=== Section Start ===

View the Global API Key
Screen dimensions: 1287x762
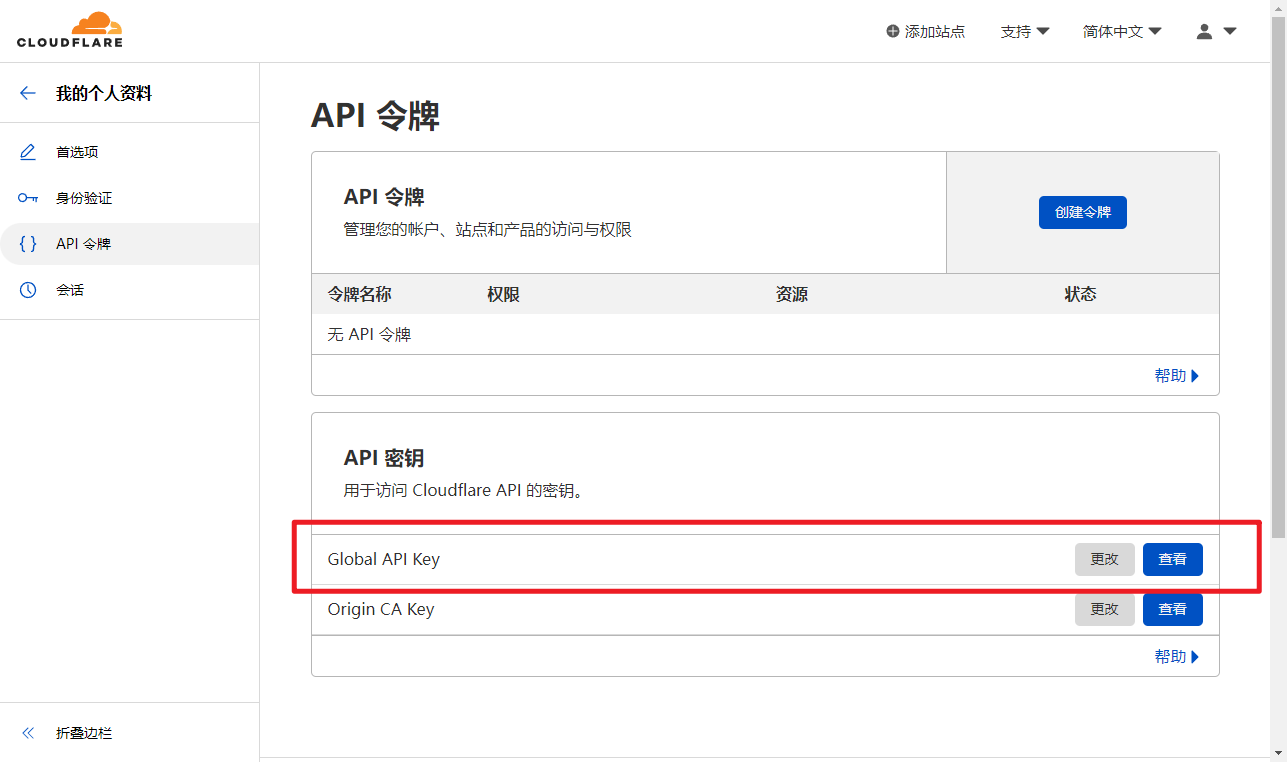(x=1172, y=560)
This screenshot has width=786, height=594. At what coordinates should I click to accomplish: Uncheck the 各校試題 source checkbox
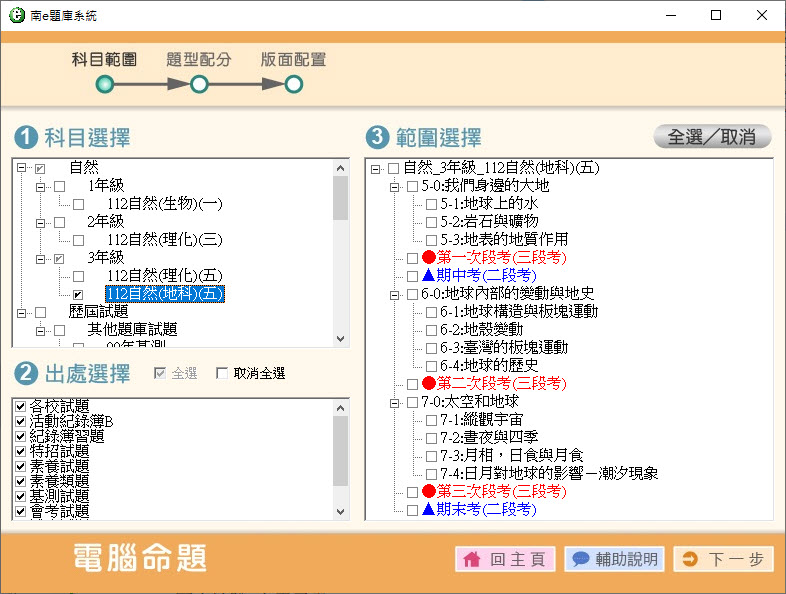pyautogui.click(x=22, y=407)
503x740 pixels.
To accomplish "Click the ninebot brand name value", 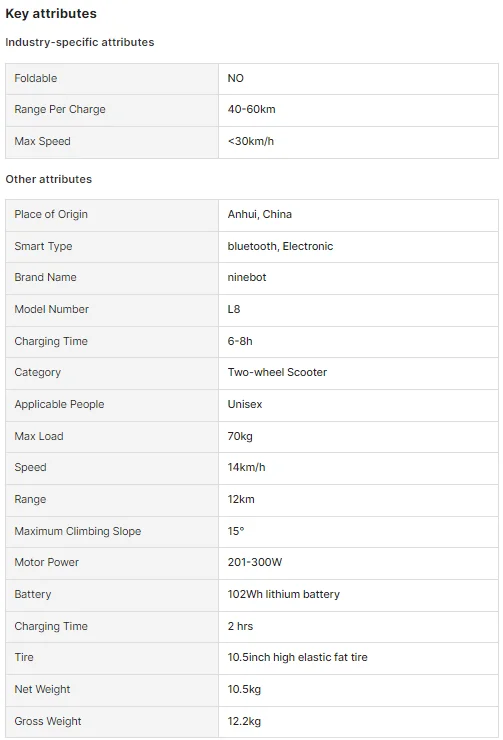I will pos(247,278).
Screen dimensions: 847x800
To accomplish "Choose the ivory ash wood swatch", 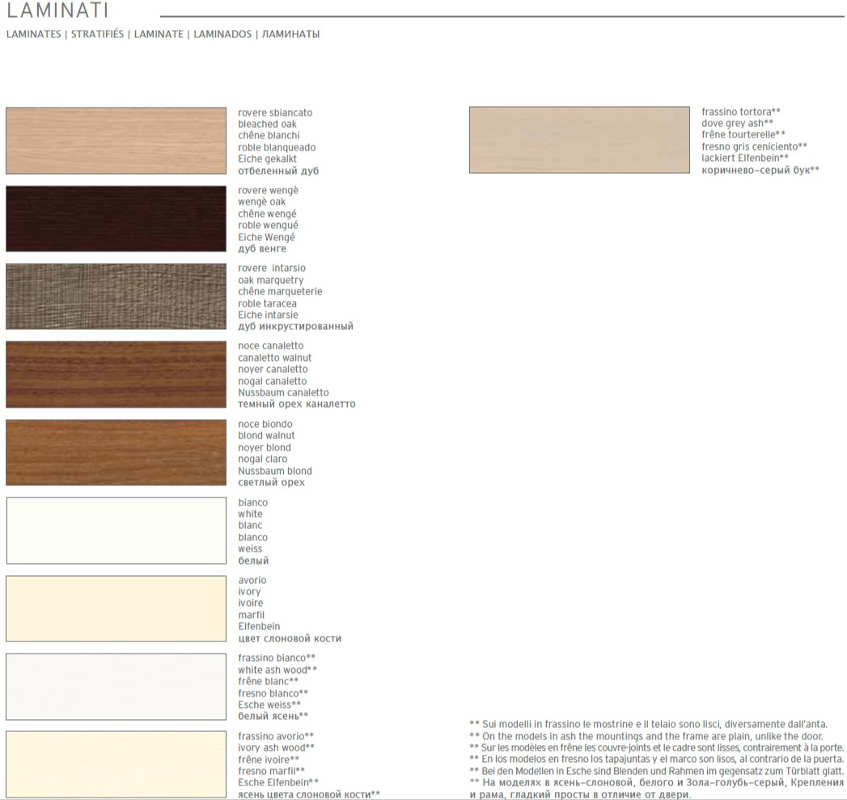I will 116,765.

=== Section End ===

EXERCISE OBJECTIVE: Reproduce the listing above from the line that holds "Screen dimensions: 1287x762" through the line that holds "503x740 pixels.", both included, with the pictures left out.

THE ANSWER:
Screen dimensions: 1287x762
(x=1172, y=560)
This screenshot has width=786, height=594. At what coordinates should I click to accomplish: Uncheck the 各校試題 source checkbox
pyautogui.click(x=22, y=407)
503x740 pixels.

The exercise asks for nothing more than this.